Al Premio nazionale per l'innovazione, epilogo delle Start Cup regionali tenutesi fra la primavera e l'estate in tutto il Paese, fra i 65 finalisti hanno partecipato pure le due start up che, provenienti da Start Cup Catania, attraverso la finale regionale di Start Cup Sicilia, sono approdate alla finale nazionale, tenutasi il 30 novembre e il 1 dicembre al complesso universitario di San Giovanni a Teduccio, a Napoli. 

Accompagnati dal Prof. Rosario Faraci, responsabile di Start Cup Catania 2017 e delegato del rettore al trasferimento tecnologico, start up e rapporti con le Pmi, i due team di MVMant e Geodazer hanno potuto presentare la propria idea ai visitatori e alla giuria tecnica, interagendo con le altre start up ammesse alla finale. 

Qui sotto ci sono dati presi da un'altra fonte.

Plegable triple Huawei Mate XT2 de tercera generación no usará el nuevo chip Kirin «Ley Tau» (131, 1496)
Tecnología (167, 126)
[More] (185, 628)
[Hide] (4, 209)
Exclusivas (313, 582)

Geodazer è una start up interamente a marchio Università di Catania poichè composta dai professori Gaetano Ortolano, Agata Di Stefano, Giuseppe Tortorici, dal dottorando Roberto Visalli e dal dottore di ricerca Salvatore Distefano, tutti della sezione Scienze della Terra del Dipartimento di Scienze del nostro Ateneo. La business idea ha come scopo il miglioramento della sicurezza territoriale attraverso lo sviluppo di schede di monitoraggio ambientale atte alla prevenzione di eventi critici o di rischio. 

MVmant è una start up composta da Riccardo e Stefano D'Angelo con Blochin Cuius, tutti laureati nel nostro Ateneo, e fortemente coadiuvata dai professori Matteo Ignaccolo e Giuseppe Inturri dell'Università di Catania. E' una piattaforma di mobilità intelligente in grado di abilitare un servizio di trasporto condiviso con conducente, attraverso un approccio ibrido fra mobilità su richiesta e l'ottimizzazione dei passaggi attraverso fermate predefinite.